Product or Composite of Two Permutations

The products or composite of two permutations $$f$$ and $$g$$ of degree $$n$$ denoted by $$fg$$ is obtained by first carrying out the operation defined by $$f$$ and then by $$g$$.

Let us suppose $${P_n}$$ is the set of all permutations of degree $$n$$.

Let
\[ f = \left( {\begin{array}{*{20}{c}}{{a_1}}&{{a_2}}&{{a_3}}& \cdots &{{a_n}} \\ {{b_1}}&{{b_2}}&{{b_3}}& \cdots &{{b_n}} \end{array}} \right) \]

and
\[ g = \left( {\begin{array}{*{20}{c}}{{b_1}}&{{b_2}}&{{b_3}}& \cdots &{{b_n}} \\ {{c_1}}&{{c_2}}&{{c_3}}& \cdots &{{c_n}} \end{array}} \right) \] be two elements of $${P_n}$$.

Hence the permutation $$g$$ has been written in such a way that the first row of $$g$$ coincides with the second row of $$f$$. If the product of the permutations $$f$$ and $$g$$ is denoted multiplicatively, i.e., by $$fg$$, then by definition
\[ fg = \left( {\begin{array}{*{20}{c}}{{a_1}}&{{a_2}}&{{a_3}}& \cdots &{{a_n}} \\ {{c_1}}&{{c_2}}&{{c_3}}& \cdots &{{c_n}} \end{array}} \right) \]
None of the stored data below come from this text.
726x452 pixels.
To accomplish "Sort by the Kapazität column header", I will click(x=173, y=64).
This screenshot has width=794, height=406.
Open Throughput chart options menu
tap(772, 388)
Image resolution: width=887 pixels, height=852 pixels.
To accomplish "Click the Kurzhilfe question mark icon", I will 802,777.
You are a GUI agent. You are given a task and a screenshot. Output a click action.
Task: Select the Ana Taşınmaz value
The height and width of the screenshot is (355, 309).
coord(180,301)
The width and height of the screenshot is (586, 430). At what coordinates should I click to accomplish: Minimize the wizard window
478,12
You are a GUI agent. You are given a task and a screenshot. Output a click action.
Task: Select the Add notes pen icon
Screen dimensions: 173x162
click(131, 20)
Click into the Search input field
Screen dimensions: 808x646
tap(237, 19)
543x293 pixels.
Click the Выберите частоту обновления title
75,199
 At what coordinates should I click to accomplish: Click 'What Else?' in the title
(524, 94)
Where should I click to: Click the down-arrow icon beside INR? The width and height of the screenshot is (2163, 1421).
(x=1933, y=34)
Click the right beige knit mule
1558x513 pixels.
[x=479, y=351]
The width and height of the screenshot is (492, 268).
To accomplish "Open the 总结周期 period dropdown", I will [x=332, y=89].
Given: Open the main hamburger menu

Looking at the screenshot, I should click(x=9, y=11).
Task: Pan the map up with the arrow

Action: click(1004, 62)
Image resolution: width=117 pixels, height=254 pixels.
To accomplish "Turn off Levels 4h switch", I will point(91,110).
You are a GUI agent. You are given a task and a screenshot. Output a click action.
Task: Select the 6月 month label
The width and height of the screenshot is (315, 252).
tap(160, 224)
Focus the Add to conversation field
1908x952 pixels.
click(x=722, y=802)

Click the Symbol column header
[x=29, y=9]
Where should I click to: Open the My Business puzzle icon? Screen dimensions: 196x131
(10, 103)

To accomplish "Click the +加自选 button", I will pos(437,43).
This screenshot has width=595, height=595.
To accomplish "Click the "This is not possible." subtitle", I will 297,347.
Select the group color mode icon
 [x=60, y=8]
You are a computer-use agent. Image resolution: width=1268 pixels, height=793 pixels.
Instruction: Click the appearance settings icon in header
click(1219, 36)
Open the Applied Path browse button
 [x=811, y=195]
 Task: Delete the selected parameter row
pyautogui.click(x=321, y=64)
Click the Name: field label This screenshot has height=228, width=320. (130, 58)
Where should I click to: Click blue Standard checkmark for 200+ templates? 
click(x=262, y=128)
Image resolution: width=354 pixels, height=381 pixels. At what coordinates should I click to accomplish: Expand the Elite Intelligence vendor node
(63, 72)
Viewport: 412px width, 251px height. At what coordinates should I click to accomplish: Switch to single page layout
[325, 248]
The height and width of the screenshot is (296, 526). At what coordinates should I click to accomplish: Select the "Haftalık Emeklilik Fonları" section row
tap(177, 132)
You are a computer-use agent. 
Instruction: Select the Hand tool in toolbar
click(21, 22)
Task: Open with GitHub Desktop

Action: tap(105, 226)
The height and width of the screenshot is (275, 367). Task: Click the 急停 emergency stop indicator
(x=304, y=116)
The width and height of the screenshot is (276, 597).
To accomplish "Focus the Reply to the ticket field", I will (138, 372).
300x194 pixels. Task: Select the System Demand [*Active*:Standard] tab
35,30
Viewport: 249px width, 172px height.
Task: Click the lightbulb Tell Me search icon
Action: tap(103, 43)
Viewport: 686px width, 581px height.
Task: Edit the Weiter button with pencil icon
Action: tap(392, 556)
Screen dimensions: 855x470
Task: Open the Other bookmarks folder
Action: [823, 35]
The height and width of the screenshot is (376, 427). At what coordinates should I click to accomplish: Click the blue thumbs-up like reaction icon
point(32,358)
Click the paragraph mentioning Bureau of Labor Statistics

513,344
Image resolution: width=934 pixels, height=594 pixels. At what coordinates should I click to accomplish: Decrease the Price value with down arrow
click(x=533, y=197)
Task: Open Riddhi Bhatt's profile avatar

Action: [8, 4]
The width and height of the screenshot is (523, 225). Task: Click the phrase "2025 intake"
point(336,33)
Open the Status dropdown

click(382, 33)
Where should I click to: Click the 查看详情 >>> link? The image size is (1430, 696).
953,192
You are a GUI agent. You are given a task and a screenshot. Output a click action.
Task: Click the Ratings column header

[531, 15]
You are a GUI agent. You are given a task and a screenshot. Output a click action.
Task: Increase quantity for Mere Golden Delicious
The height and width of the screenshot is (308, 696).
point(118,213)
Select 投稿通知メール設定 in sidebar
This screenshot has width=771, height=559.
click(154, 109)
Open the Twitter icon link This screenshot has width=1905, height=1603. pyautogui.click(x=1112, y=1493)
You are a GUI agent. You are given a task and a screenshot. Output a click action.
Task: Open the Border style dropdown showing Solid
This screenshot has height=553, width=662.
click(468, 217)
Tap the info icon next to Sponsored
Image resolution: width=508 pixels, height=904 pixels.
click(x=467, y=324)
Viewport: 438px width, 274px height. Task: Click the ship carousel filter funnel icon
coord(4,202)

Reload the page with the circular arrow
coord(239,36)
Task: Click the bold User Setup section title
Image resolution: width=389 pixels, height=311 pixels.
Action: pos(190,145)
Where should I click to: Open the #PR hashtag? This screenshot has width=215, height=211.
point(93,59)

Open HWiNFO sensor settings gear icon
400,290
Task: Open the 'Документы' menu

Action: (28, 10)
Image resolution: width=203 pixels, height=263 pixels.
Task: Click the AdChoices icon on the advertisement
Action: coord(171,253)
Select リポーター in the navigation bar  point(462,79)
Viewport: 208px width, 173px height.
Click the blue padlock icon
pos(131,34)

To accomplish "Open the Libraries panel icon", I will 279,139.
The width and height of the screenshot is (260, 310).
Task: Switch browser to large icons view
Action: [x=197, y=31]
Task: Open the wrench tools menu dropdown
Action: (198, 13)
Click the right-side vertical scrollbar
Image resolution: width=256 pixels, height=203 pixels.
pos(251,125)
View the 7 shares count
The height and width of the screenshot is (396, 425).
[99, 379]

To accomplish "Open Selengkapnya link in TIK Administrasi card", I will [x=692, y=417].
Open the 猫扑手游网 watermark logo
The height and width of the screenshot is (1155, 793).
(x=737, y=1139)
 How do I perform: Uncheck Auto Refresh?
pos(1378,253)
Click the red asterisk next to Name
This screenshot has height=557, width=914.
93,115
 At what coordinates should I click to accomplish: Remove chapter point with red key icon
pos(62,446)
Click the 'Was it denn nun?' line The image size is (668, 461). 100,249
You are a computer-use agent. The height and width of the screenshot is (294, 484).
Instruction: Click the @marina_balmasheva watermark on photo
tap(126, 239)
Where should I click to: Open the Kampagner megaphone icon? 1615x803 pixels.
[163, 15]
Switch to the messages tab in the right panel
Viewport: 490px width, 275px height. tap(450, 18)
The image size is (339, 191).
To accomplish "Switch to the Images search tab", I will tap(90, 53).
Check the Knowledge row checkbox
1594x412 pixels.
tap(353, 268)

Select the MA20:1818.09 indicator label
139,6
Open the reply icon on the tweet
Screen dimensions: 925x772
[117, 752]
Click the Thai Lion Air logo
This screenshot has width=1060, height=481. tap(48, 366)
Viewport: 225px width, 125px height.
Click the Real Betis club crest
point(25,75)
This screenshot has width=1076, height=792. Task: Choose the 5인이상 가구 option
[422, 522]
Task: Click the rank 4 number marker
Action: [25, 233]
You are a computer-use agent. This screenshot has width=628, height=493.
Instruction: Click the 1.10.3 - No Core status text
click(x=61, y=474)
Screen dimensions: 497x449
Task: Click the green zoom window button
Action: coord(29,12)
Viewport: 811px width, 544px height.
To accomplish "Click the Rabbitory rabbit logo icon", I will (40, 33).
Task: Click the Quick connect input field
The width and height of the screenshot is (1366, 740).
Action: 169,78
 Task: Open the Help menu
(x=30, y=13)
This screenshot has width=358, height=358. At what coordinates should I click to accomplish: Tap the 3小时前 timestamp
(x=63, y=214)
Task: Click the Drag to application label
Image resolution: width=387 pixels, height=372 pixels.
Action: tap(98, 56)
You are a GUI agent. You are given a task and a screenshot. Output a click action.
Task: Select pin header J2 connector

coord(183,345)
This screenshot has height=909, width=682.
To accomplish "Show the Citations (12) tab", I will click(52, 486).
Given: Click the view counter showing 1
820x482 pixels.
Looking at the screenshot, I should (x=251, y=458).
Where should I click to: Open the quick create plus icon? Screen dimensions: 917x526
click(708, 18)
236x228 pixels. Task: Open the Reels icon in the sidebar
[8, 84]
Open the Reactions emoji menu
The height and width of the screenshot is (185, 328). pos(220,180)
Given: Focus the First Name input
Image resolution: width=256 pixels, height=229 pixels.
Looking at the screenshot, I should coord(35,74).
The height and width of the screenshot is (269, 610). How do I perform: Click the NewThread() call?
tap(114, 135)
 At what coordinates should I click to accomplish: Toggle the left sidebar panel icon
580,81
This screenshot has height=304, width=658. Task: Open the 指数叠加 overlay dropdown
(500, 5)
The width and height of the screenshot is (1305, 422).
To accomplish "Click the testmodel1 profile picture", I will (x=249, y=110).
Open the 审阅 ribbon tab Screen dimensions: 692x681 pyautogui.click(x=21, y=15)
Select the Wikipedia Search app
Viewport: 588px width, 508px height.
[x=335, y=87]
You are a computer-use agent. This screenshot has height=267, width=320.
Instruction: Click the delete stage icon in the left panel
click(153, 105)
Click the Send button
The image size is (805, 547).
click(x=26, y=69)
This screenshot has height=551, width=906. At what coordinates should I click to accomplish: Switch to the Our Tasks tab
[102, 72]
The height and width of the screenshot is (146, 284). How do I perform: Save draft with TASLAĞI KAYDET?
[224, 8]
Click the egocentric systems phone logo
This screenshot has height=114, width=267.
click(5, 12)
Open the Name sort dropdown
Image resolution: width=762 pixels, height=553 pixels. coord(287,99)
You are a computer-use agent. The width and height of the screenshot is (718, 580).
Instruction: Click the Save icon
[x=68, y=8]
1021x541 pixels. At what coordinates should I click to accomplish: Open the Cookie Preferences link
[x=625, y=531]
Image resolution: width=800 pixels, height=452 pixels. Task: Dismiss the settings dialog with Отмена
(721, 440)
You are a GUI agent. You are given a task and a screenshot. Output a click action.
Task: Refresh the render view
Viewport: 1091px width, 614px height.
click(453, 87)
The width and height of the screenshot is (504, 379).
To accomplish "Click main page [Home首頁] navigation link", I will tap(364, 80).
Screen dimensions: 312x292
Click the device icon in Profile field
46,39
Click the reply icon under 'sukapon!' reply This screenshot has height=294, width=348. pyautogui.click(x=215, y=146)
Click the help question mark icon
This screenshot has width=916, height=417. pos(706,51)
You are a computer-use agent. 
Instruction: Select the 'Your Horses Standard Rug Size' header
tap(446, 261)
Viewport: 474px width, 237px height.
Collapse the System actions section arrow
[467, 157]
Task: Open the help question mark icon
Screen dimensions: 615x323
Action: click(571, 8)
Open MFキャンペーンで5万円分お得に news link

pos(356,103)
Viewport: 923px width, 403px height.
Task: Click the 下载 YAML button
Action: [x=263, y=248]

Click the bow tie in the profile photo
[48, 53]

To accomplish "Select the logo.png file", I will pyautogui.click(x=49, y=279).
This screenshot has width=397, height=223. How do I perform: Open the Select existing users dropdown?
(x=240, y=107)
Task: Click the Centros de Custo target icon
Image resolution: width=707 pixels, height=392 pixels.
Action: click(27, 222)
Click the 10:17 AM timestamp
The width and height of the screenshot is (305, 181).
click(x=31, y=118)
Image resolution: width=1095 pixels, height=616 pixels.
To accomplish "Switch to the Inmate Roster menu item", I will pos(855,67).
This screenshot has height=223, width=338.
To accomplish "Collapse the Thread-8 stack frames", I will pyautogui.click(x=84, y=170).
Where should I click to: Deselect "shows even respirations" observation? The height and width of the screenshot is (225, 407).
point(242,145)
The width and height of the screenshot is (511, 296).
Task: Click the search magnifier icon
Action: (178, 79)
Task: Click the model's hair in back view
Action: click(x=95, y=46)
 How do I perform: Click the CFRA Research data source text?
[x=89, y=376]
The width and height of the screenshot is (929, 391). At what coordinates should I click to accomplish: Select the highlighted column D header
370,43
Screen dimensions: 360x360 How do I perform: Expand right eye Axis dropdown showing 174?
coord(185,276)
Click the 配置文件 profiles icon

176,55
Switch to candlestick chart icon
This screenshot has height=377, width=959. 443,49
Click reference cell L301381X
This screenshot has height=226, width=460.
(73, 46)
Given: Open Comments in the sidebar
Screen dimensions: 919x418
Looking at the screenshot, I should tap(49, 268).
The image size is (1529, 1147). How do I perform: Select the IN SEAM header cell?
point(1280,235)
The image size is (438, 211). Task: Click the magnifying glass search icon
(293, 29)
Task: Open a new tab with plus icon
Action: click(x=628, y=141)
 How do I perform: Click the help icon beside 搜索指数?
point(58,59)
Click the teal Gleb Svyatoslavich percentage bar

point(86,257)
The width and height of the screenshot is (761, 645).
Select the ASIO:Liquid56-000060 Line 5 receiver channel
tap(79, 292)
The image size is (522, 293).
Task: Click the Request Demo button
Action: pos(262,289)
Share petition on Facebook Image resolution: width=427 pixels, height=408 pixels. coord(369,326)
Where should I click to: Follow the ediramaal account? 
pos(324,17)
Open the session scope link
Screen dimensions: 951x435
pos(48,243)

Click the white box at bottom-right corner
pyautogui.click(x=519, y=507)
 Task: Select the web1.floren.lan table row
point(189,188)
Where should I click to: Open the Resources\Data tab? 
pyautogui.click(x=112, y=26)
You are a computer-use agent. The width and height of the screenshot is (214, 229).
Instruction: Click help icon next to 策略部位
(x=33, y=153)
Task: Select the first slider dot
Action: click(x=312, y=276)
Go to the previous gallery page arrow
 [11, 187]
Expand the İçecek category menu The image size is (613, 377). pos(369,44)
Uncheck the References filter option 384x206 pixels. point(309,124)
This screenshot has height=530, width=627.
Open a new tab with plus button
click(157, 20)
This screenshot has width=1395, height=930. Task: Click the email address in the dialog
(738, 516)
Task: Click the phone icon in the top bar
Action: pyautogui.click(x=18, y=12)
For $$f$$ replaces $${a_1}$$ by$${b_1}$$ and then $$g$$ replaces $${b_1}$$ by $${c_1}$$ so that $$fg$$ replaces $${a_1}$$ by$${c_1}$$. Similarly $$fg$$ replaces $${a_2}$$ by $${c_2}$$, $${a_3}$$ by$${c_3}$$, …,$${a_n}$$ by $${c_n}$$.

Obviously, $$fg$$ is also a permutation of degree $$n$$. Thus the product of two permutations of degree $$n$$ is also a permutation of degree $$n$$. Therefore $$fg \in {P_n}$$, $$\forall f,g \in {P_n}$$.